■ WORK REQUEST ■
I need the lines from the one holding "Screen dimensions: 1300x774" to the last line of the data below repeated exactly, both included, without pictures.

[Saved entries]
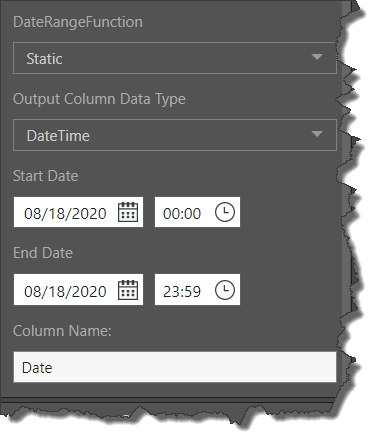The image size is (381, 445).
Task: Click the Column Name input containing Date
Action: 175,367
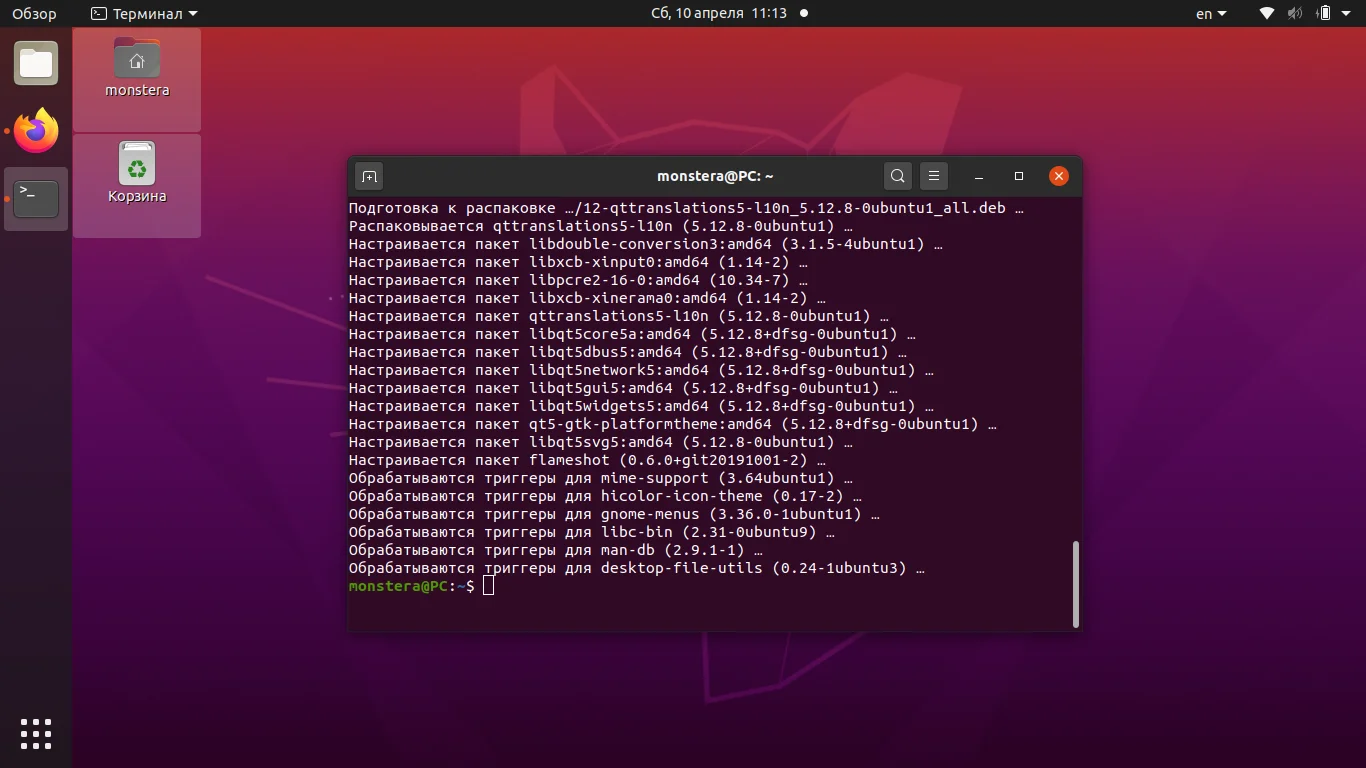Open the Терминал application menu
The width and height of the screenshot is (1366, 768).
pyautogui.click(x=143, y=14)
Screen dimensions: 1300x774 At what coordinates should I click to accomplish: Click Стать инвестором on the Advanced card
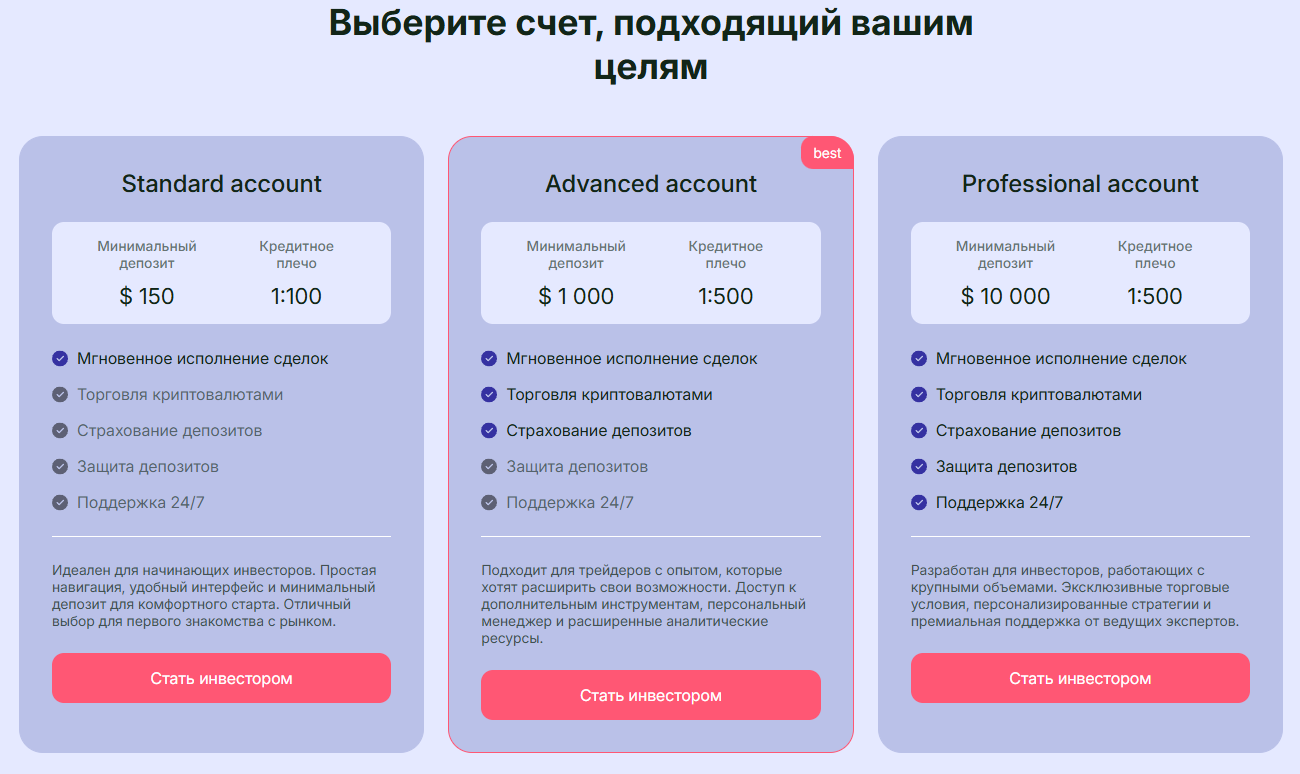pyautogui.click(x=650, y=694)
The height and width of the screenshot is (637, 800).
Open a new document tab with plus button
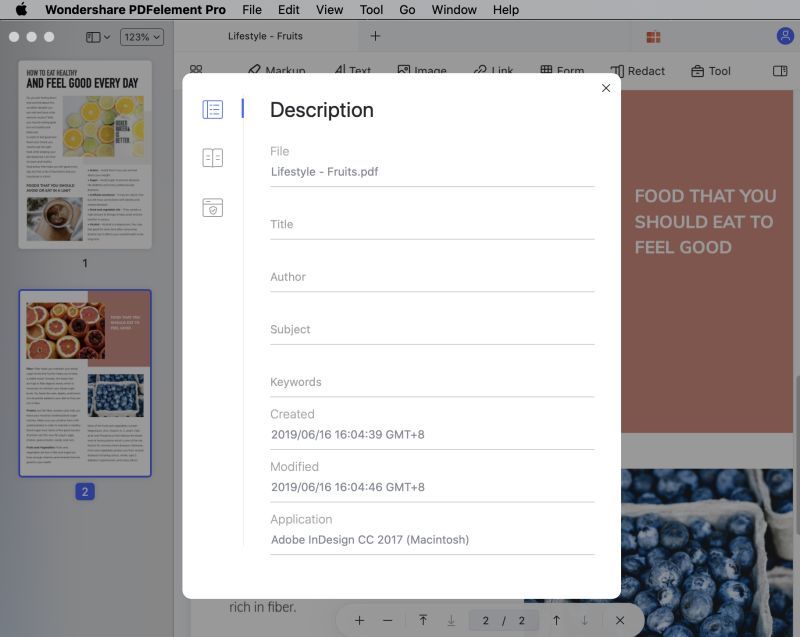[x=375, y=36]
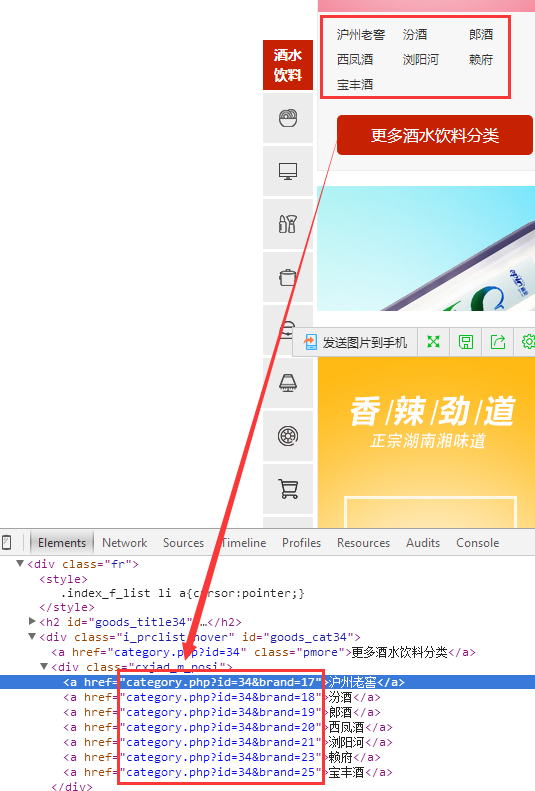Viewport: 535px width, 791px height.
Task: Toggle the device mode icon in DevTools
Action: pyautogui.click(x=7, y=543)
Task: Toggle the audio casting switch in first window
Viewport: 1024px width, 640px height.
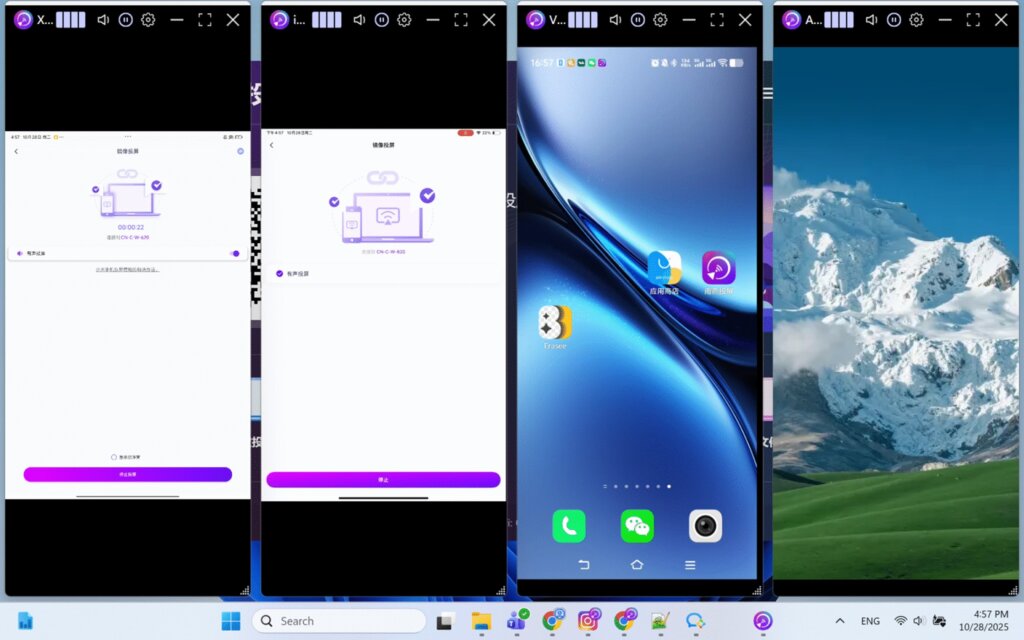Action: pyautogui.click(x=235, y=254)
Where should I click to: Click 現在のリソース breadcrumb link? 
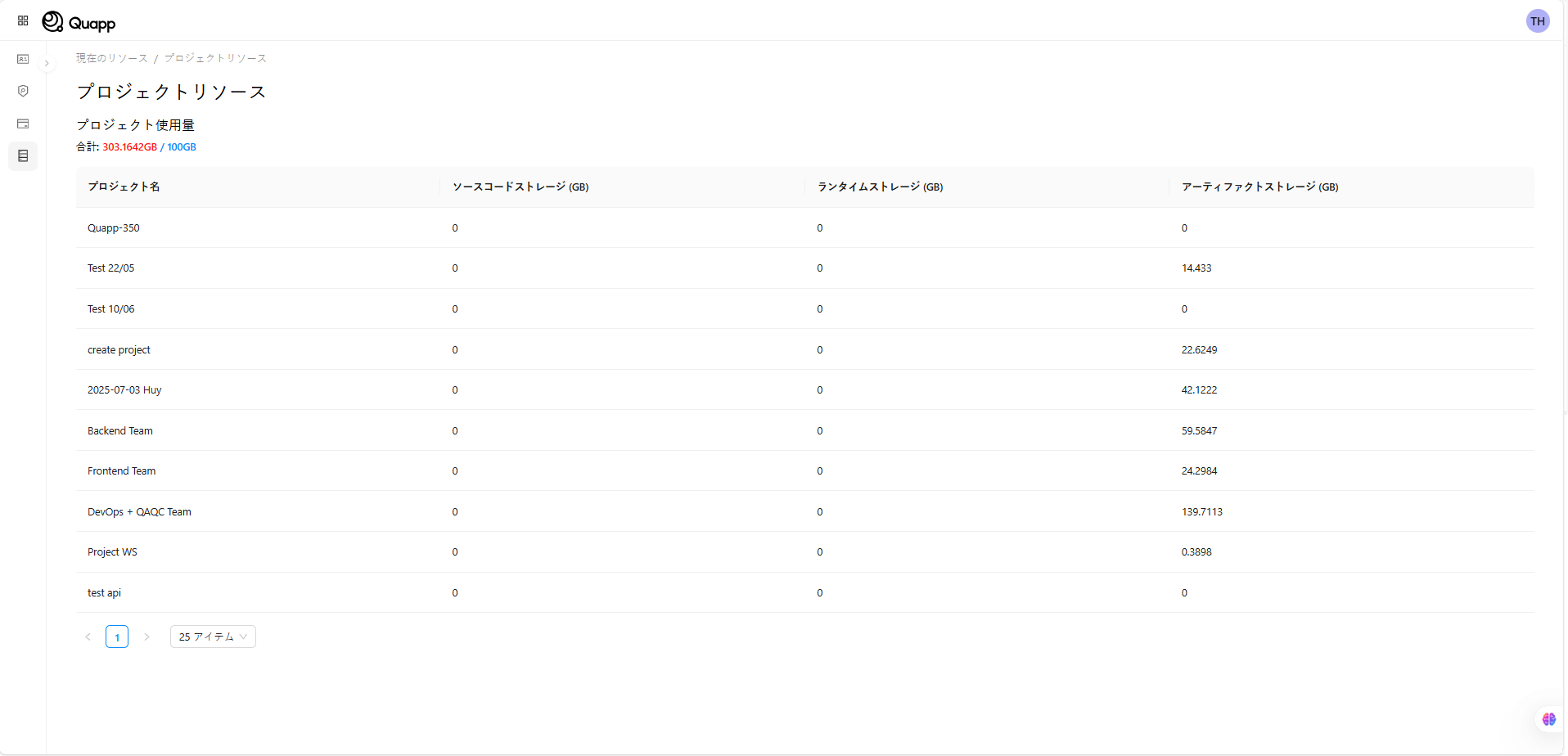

■ WRITTEN SOLUTION ■
Screen dimensions: 1300x774 At what coordinates should I click to accomplish: Click Стать инвестором on the Advanced card
pyautogui.click(x=650, y=694)
The height and width of the screenshot is (637, 800).
Open a new document tab with plus button
[x=375, y=36]
Viewport: 535px width, 791px height.
Task: Toggle the device mode icon in DevTools
Action: pyautogui.click(x=7, y=543)
Task: Toggle the audio casting switch in first window
Viewport: 1024px width, 640px height.
Action: pyautogui.click(x=235, y=254)
Where should I click to: Click 現在のリソース breadcrumb link? 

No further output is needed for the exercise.